◆ What the task asks ◆
All entries should be copied exactly, none left out.

########

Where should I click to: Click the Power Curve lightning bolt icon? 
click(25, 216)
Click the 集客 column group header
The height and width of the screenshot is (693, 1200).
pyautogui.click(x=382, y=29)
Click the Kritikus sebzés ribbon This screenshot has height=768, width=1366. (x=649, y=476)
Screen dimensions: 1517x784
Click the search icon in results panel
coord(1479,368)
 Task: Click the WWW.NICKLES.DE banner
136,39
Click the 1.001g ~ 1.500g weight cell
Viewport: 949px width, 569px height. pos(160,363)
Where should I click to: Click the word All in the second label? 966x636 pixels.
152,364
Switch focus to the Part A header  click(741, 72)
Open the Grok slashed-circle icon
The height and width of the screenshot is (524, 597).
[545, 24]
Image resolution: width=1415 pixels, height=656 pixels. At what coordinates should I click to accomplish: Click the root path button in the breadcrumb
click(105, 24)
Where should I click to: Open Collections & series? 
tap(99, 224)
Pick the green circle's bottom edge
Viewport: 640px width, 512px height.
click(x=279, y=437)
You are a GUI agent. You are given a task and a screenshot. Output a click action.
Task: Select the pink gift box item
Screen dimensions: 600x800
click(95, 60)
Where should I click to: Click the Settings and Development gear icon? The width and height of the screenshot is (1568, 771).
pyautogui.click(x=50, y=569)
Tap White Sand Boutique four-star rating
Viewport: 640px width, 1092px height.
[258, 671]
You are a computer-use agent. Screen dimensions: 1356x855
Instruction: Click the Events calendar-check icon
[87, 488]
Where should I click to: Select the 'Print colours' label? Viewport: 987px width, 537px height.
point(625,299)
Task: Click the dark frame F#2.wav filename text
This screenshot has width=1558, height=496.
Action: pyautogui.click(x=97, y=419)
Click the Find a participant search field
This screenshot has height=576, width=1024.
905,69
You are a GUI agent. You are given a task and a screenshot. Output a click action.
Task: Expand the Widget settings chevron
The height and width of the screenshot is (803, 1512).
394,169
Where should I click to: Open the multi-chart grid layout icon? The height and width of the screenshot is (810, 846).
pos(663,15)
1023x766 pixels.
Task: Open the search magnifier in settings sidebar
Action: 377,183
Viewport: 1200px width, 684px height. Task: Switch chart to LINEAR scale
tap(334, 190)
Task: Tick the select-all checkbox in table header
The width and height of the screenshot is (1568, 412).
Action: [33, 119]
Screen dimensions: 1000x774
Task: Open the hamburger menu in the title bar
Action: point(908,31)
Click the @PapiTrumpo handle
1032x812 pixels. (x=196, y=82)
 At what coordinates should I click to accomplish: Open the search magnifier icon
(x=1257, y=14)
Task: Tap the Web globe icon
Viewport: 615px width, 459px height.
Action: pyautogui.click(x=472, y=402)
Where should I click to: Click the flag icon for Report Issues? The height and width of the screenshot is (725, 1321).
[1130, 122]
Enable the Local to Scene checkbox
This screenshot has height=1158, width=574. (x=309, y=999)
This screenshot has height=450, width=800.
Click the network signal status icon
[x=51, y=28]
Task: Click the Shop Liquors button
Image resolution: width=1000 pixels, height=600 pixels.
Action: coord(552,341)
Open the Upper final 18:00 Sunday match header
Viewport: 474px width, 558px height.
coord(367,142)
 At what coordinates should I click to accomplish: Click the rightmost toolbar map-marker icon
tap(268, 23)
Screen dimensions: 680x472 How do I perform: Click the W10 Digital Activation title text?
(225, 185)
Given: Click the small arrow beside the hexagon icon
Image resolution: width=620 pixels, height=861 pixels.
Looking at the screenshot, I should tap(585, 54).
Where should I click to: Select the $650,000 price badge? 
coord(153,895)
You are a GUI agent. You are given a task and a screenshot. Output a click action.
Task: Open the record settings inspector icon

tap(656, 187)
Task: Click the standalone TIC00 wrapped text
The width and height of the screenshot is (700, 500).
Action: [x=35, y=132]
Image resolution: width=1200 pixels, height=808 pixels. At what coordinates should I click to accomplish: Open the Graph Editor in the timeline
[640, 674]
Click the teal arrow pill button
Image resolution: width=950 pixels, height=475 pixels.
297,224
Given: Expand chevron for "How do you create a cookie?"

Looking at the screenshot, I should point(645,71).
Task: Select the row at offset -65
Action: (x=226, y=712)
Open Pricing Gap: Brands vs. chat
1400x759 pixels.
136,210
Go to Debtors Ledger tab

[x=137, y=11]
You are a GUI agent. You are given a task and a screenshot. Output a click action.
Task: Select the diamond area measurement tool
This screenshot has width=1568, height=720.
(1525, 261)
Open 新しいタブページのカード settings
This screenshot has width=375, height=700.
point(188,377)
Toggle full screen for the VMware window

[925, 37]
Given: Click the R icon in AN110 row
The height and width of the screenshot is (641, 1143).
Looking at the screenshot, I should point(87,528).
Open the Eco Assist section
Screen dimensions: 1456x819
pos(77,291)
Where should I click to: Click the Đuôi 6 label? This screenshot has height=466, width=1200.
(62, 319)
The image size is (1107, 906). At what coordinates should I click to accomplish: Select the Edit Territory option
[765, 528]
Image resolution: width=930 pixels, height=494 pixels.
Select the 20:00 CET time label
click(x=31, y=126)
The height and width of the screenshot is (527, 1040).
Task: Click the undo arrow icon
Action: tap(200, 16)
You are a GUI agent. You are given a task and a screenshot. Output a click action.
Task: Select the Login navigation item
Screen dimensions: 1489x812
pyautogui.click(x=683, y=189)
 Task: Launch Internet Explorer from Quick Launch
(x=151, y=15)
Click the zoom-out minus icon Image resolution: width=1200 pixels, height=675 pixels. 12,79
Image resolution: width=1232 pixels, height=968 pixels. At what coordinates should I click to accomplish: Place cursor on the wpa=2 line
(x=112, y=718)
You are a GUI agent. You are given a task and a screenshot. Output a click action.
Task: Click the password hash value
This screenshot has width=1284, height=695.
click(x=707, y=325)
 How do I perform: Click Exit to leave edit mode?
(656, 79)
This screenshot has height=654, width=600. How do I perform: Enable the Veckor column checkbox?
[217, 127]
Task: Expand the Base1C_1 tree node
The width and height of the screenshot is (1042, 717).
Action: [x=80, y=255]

########

◆ Expected output ◆
Where should I click to: Click the Power Curve lightning bolt icon? 
click(25, 216)
Click the 集客 column group header
The height and width of the screenshot is (693, 1200).
pyautogui.click(x=382, y=29)
Click the Kritikus sebzés ribbon This screenshot has height=768, width=1366. (x=649, y=476)
Screen dimensions: 1517x784
Click the search icon in results panel
coord(1479,368)
 Task: Click the WWW.NICKLES.DE banner
136,39
Click the 1.001g ~ 1.500g weight cell
Viewport: 949px width, 569px height. pos(160,363)
Where should I click to: Click the word All in the second label? 966x636 pixels.
152,364
Switch focus to the Part A header  click(741, 72)
Open the Grok slashed-circle icon
The height and width of the screenshot is (524, 597).
[545, 24]
Image resolution: width=1415 pixels, height=656 pixels. At what coordinates should I click to accomplish: Click the root path button in the breadcrumb
click(105, 24)
Where should I click to: Open Collections & series? 
tap(99, 224)
Pick the green circle's bottom edge
Viewport: 640px width, 512px height.
click(x=279, y=437)
You are a GUI agent. You are given a task and a screenshot. Output a click action.
Task: Select the pink gift box item
Screen dimensions: 600x800
click(95, 60)
Where should I click to: Click the Settings and Development gear icon? The width and height of the screenshot is (1568, 771).
pyautogui.click(x=50, y=569)
Tap White Sand Boutique four-star rating
Viewport: 640px width, 1092px height.
[258, 671]
You are a computer-use agent. Screen dimensions: 1356x855
Instruction: Click the Events calendar-check icon
[87, 488]
Where should I click to: Select the 'Print colours' label? Viewport: 987px width, 537px height.
point(625,299)
Task: Click the dark frame F#2.wav filename text
This screenshot has width=1558, height=496.
Action: pyautogui.click(x=97, y=419)
Click the Find a participant search field
This screenshot has height=576, width=1024.
905,69
You are a GUI agent. You are given a task and a screenshot. Output a click action.
Task: Expand the Widget settings chevron
The height and width of the screenshot is (803, 1512).
394,169
Where should I click to: Open the multi-chart grid layout icon? The height and width of the screenshot is (810, 846).
pos(663,15)
1023x766 pixels.
Task: Open the search magnifier in settings sidebar
Action: 377,183
Viewport: 1200px width, 684px height. Task: Switch chart to LINEAR scale
tap(334, 190)
Task: Tick the select-all checkbox in table header
The width and height of the screenshot is (1568, 412).
Action: [33, 119]
Screen dimensions: 1000x774
Task: Open the hamburger menu in the title bar
Action: point(908,31)
Click the @PapiTrumpo handle
1032x812 pixels. (x=196, y=82)
 At what coordinates should I click to accomplish: Open the search magnifier icon
(x=1257, y=14)
Task: Tap the Web globe icon
Viewport: 615px width, 459px height.
Action: pyautogui.click(x=472, y=402)
Where should I click to: Click the flag icon for Report Issues? The height and width of the screenshot is (725, 1321).
[1130, 122]
Enable the Local to Scene checkbox
This screenshot has height=1158, width=574. (x=309, y=999)
This screenshot has height=450, width=800.
Click the network signal status icon
[x=51, y=28]
Task: Click the Shop Liquors button
Image resolution: width=1000 pixels, height=600 pixels.
Action: coord(552,341)
Open the Upper final 18:00 Sunday match header
Viewport: 474px width, 558px height.
coord(367,142)
 At what coordinates should I click to accomplish: Click the rightmost toolbar map-marker icon
tap(268, 23)
Screen dimensions: 680x472 How do I perform: Click the W10 Digital Activation title text?
(225, 185)
Given: Click the small arrow beside the hexagon icon
Image resolution: width=620 pixels, height=861 pixels.
Looking at the screenshot, I should tap(585, 54).
Where should I click to: Select the $650,000 price badge? 
coord(153,895)
You are a GUI agent. You are given a task and a screenshot. Output a click action.
Task: Open the record settings inspector icon

tap(656, 187)
Task: Click the standalone TIC00 wrapped text
The width and height of the screenshot is (700, 500).
Action: [x=35, y=132]
Image resolution: width=1200 pixels, height=808 pixels. At what coordinates should I click to accomplish: Open the Graph Editor in the timeline
[640, 674]
Click the teal arrow pill button
Image resolution: width=950 pixels, height=475 pixels.
297,224
Given: Expand chevron for "How do you create a cookie?"

Looking at the screenshot, I should point(645,71).
Task: Select the row at offset -65
Action: (x=226, y=712)
Open Pricing Gap: Brands vs. chat
1400x759 pixels.
136,210
Go to Debtors Ledger tab

[x=137, y=11]
You are a GUI agent. You are given a task and a screenshot. Output a click action.
Task: Select the diamond area measurement tool
This screenshot has width=1568, height=720.
(1525, 261)
Open 新しいタブページのカード settings
This screenshot has width=375, height=700.
point(188,377)
Toggle full screen for the VMware window

[925, 37]
Given: Click the R icon in AN110 row
The height and width of the screenshot is (641, 1143).
Looking at the screenshot, I should point(87,528).
Open the Eco Assist section
Screen dimensions: 1456x819
pos(77,291)
Where should I click to: Click the Đuôi 6 label? This screenshot has height=466, width=1200.
(62, 319)
The image size is (1107, 906). At what coordinates should I click to accomplish: Select the Edit Territory option
[765, 528]
Image resolution: width=930 pixels, height=494 pixels.
Select the 20:00 CET time label
click(x=31, y=126)
The height and width of the screenshot is (527, 1040).
Task: Click the undo arrow icon
Action: tap(200, 16)
You are a GUI agent. You are given a task and a screenshot. Output a click action.
Task: Select the Login navigation item
Screen dimensions: 1489x812
pyautogui.click(x=683, y=189)
 Task: Launch Internet Explorer from Quick Launch
(x=151, y=15)
Click the zoom-out minus icon Image resolution: width=1200 pixels, height=675 pixels. 12,79
Image resolution: width=1232 pixels, height=968 pixels. At what coordinates should I click to accomplish: Place cursor on the wpa=2 line
(x=112, y=718)
You are a GUI agent. You are given a task and a screenshot. Output a click action.
Task: Click the password hash value
This screenshot has width=1284, height=695.
click(x=707, y=325)
 How do I perform: Click Exit to leave edit mode?
(656, 79)
This screenshot has height=654, width=600. How do I perform: Enable the Veckor column checkbox?
[217, 127]
Task: Expand the Base1C_1 tree node
The width and height of the screenshot is (1042, 717).
Action: [x=80, y=255]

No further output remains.